ChatGPT vai trazer apuração em tempo real nas Eleições 2026 no Brasil
A OpenAI, famosa pelo ChatGPT, está se preparando para um papel inédito nas eleições de 2026 no Brasil e nos Estados Unidos. A empresa anunciou um pacote de medidas que promete combater a desinformação com o uso de inteligência artificial, e o destaque é a apuração de votos em tempo real. Durante as noites de votação, os resultados serão exibidos diretamente na interface do ChatGPT. A base para essa operação será o monitoramento oficial da Associated Press (AP), garantindo que as informações sejam precisas e atualizadas.
Essa iniciativa da OpenAI não é por acaso. Há uma pressão crescente de autoridades globais para que tecnologias geradoras não sejam usadas de forma irregular, influenciando debates políticos de maneira desleal. No Brasil, o uso de ferramentas sintéticas em campanhas já é uma realidade, e um levantamento recente do Observatório das Eleições identificou 18 avatares artificiais atuando como influenciadores e comentaristas políticos. Isso mostra o quanto o ambiente digital pode ser manipulado, e a OpenAI quer estar na linha de frente para mitigar esses riscos.
Além da apuração de votos, o ChatGPT também vai priorizar informações práticas sobre prazos, locais de votação e procedimentos de registro. Nos Estados Unidos, essa base de dados será fornecida pela Democracy Works. Já no Brasil, a OpenAI ainda está em busca de um parceiro nacional definitivo, mas a cooperação com o Tribunal Superior Eleitoral (TSE) é uma possibilidade, dado o histórico de conformidade das Big Techs no país.

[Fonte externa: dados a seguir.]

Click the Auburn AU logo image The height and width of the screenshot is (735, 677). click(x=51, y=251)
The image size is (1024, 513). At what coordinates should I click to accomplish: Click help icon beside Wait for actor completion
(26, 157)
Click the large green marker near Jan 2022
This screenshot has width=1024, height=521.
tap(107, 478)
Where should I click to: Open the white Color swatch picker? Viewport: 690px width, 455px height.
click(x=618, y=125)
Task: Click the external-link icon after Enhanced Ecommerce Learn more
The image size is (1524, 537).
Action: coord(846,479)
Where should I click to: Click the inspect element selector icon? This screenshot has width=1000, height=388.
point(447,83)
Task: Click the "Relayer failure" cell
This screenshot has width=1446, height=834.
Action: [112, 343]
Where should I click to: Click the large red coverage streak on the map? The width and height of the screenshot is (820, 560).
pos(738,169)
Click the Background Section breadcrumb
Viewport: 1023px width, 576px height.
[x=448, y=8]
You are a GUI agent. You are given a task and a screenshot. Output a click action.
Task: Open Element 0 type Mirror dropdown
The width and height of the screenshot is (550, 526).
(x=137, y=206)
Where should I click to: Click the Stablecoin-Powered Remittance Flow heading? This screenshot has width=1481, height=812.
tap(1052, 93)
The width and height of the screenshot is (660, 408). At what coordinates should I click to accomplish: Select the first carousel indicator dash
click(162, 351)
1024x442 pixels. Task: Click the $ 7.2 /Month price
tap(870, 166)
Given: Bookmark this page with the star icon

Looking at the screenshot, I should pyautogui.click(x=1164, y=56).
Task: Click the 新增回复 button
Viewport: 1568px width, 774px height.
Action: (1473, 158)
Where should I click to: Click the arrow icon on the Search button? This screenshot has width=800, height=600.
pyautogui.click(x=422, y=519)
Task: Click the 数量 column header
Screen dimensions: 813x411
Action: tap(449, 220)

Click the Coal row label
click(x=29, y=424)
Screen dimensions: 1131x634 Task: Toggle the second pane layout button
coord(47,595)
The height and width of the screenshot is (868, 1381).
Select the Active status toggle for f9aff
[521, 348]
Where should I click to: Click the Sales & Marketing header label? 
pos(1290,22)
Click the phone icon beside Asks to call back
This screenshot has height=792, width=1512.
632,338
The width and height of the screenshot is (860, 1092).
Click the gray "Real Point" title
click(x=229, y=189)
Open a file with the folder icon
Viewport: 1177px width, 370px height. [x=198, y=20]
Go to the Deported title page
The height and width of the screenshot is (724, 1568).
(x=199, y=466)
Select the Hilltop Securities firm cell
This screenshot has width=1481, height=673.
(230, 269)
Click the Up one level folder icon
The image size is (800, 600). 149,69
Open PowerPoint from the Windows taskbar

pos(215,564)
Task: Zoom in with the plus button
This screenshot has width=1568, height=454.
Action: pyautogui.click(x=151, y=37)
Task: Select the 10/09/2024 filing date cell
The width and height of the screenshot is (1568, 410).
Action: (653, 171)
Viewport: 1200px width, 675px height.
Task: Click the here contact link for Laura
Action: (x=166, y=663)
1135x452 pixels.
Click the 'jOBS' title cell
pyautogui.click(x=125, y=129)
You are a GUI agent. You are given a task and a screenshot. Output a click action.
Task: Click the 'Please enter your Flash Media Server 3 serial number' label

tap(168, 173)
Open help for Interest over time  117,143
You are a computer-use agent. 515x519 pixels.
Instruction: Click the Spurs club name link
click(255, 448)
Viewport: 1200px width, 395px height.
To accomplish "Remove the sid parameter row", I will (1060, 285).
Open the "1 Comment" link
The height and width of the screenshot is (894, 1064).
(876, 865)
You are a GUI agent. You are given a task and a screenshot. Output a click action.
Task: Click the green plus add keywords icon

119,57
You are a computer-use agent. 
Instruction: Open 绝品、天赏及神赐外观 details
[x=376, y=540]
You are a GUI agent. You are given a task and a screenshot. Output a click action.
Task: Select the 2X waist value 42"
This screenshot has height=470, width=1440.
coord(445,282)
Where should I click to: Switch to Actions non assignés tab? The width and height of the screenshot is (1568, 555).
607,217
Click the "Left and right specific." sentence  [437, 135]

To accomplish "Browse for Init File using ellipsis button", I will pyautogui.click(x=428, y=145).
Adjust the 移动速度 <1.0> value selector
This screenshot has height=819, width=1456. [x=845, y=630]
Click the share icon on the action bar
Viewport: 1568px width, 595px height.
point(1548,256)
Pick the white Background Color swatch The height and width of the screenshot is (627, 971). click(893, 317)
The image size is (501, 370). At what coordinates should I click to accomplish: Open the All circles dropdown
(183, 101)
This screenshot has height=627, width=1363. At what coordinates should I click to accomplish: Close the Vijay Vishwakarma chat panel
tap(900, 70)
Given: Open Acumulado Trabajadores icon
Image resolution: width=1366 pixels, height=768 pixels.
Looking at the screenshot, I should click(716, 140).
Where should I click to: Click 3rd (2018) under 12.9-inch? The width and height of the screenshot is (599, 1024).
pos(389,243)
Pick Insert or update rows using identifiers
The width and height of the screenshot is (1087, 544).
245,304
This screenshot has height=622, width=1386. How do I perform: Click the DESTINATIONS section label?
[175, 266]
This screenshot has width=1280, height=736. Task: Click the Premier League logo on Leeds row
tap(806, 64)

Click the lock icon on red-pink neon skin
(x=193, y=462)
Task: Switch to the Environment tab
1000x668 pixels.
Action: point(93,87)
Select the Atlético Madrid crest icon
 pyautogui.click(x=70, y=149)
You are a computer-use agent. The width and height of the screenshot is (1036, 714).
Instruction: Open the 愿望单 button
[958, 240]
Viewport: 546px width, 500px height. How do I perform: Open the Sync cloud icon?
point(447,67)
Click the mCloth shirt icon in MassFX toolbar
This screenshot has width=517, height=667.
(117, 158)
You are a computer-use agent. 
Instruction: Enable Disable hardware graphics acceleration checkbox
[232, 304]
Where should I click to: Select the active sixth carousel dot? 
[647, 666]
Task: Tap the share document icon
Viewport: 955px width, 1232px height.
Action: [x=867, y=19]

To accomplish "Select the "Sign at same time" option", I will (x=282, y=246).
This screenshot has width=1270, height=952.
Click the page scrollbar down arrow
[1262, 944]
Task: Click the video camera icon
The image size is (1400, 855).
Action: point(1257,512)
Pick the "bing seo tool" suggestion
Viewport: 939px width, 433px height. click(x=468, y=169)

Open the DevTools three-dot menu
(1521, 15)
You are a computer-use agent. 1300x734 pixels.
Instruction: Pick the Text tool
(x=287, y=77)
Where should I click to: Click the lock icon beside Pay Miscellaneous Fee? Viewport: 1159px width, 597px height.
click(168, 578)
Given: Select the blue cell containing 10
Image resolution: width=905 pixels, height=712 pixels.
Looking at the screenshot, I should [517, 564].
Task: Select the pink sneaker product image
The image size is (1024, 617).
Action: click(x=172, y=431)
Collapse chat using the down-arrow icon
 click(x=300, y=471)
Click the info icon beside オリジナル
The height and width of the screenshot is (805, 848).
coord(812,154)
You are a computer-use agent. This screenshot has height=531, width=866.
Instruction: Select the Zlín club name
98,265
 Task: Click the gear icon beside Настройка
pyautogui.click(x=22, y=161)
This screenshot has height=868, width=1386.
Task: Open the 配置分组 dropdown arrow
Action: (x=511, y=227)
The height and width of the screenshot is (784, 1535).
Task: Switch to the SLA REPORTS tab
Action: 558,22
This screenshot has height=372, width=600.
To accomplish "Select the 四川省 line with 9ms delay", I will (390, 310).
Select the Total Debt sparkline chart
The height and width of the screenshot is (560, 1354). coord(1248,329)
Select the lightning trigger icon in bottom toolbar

Outro ponto importante é a luta contra os deepfakes. A OpenAI vai aplicar a marca d'água digital SynthID em imagens geradas pelo ChatGPT. Desenvolvido em parceria com o Google, esse mecanismo ajuda a comprovar a procedência e o histórico de alterações de um arquivo digital, mesmo após compressões ou edições. No entanto, essa tecnologia só funciona para conteúdos produzidos pela OpenAI, o que significa que não detecta adulterações de plataformas concorrentes como Meta AI ou Midjourney.
E tem mais: a OpenAI está proibindo a propaganda eleitoral automatizada em sua plataforma. Campanhas de marketing político em grande escala que simulam engajamento orgânico estão fora de questão. Anúncios políticos pagos também estão banidos durante o ciclo eleitoral. O uso legítimo da IA generativa por comitês de campanha só será permitido para tarefas internas, como traduções e planejamento de agendas, sempre com supervisão humana.